Search the records for the string "range" and return each line that has it.

Information supplied

_ _ _

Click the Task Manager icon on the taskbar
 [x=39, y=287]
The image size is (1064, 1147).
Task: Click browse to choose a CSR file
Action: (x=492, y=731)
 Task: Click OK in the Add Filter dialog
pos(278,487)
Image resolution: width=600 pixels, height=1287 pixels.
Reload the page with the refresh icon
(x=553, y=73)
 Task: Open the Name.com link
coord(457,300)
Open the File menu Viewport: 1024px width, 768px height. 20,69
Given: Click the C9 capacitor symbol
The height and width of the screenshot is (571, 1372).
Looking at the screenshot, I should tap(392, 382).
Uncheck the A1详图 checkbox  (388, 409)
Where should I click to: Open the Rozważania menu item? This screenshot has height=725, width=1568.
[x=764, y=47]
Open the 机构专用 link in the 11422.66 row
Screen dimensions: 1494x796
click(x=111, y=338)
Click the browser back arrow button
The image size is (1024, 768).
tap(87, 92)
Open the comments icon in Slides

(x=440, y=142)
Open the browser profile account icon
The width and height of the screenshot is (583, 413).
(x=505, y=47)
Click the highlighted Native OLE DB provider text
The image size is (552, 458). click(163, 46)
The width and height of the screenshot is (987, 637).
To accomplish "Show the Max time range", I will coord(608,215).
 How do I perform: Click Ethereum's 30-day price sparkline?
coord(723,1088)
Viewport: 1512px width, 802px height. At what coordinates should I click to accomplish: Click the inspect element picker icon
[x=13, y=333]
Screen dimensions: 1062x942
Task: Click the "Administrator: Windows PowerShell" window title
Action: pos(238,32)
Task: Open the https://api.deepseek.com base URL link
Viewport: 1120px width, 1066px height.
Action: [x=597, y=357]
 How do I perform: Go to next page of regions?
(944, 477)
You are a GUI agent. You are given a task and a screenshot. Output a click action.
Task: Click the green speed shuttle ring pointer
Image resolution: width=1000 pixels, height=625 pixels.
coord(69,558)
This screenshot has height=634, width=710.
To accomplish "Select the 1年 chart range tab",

_ _ _

Result of this exercise
To accomplish "Show the Max time range", I will coord(608,215).
To accomplish "Select the 1年 chart range tab",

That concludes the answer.